记者:和传统的体制内文艺工作者相比,自由演艺人员这一群体有何特点?
沈伟民:首先,他们没有院团体制下的场次要求和其他行政干预的影响,可以按自己对市场的考量和自己的艺术才华自由地进行艺术创作和演出。当然,这样的自由是以符合国家法律、社会秩序、行业规范为前提的。这一特点所引发的一个后果,则是缺少国有艺术院团内演艺人员的各种福利、待遇等社会保障。其次,他们往往具有较强的艺术探索精神,思想上的禁锢少,对市场需求敏感。市场需求是演艺业生存发展的基础,了解市场需求、掌握市场运作方式、根据观众需求进行艺术生产创作演出构成了这一人群的明显特征。年轻化也是这一人群的一大特点。以艺联会员为例,艺联体制外会员中绝大部分都是中青年,平均年龄为31岁。
记者:艺联采取了哪些具体举措来保护他们的合法权益?
沈伟民:首先是从社会组织的角度为演艺人员探索提供职业保障体系。所谓职业保障,就是由行业协会为演艺人员的艺术生产和艺术发展提供人事、法律、推介、交流等全方位的服务,使他们能专心于演艺创作、演出、发展。职业保障实际上被广义的社会保障所涵盖。近年来,艺联的工作主要归结为以下几点:一是不断开展各类权益维护服务。其中,艺联与上海文化广播影视集团共同建立“艺联会员权益争议协调处理机制”,与上海话剧艺术中心合作建立“艺联会员就业权益保护机制”,还根据最高人民法院的相关司法解释正在积极探索建立演艺行业的争议调解组织。艺联还通过个案维权和提供日常法律咨询服务维护自由演艺人员的权益。二是努力为他们提供各项人事代理服务。比如,我们为非本市户籍的优秀演艺人员入户上海、申办上海人才居住证开辟“绿色通道”,同时,为艺联会员代为办理养老保险金、医疗保险金、住房公积金、人身意外伤害(含意外伤害医疗)保险手续。三是推荐组织艺联会员参加各类演艺项目的制作、演出。另一个很重要的工作就是开展社会文艺工作者(很大部分是自由演艺人员)艺术专业中级职称认定,这也是从专业角度对自由从业演艺人员的一种社会价值肯定。
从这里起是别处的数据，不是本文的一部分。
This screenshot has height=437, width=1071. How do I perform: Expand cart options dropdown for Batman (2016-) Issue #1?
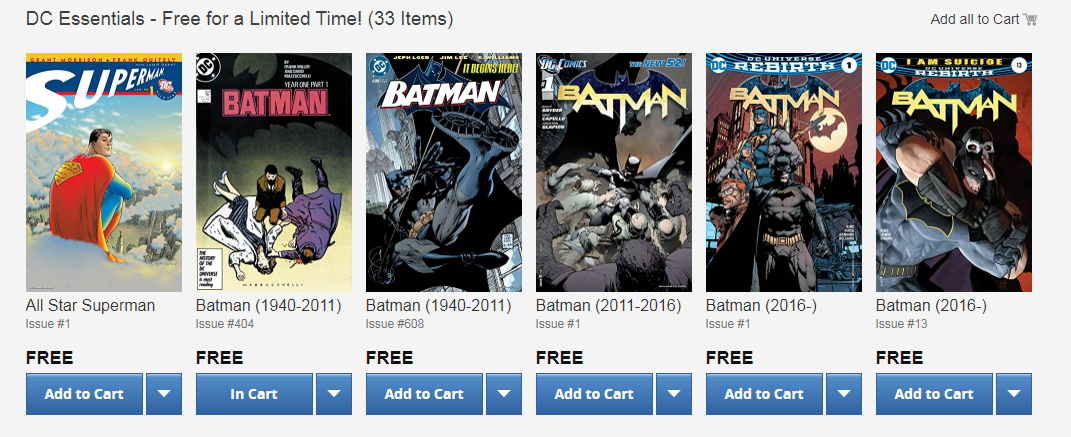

另一个具体探索是制定《演艺合同书》,这是一份为推荐自由职业演艺人员参与演艺项目创作演出而制定的合同,它结合了社会保障权益问题等一系列行业协会职能,形成了《演艺合同书》模式。这份合同的主要内容是自由职业演艺人员(艺联会员)受艺联推荐参与某演艺项目的创作演出,从项目制作方领取相关的酬金,并委托艺联代为办理参加社会保障事宜等手续。艺联以自身名义在相关社保服务机构开设专门受理服务窗口,接受艺联会员的统一缴费手续,即代为办理养老保险、医疗保险手续。自由职业艺联会员的缴费手续由艺联统一办理,缴费的基数参照上海市城镇职工社保缴费基数标准执行。
记者:制定《演艺合同书》没有经验可循,是否在实际运作中也会有一些困难?
沈伟民:确实,《演艺合同书》作为一种新生事物,在实际运作中也遇到了不少的困惑。首先,自由职业者没有法律定位,这使得《演艺合同书》地位尴尬。实际运作中,由于《演艺合同书》的项目制作方更多的是国有院团或相关公司,让人很容易误解该合同书为劳动合同。《演艺合同书》所确立的模式是演艺项目方和自由职业者为主体共同来完成演艺项目的运行模式,适合现在演艺行业的现状和发展趋势。但是,《演艺合同书》对于自由职业者身份的约定是签订合同双方的民事约定,在国家立法方面目前为空白。一旦涉讼,人民法院如果按照《演艺合同书》的表象和现行劳动法律法规进行认定,其结果可能被判定为劳动合同或劳务派遣合同性质,可能需承担的法律后果不言自明。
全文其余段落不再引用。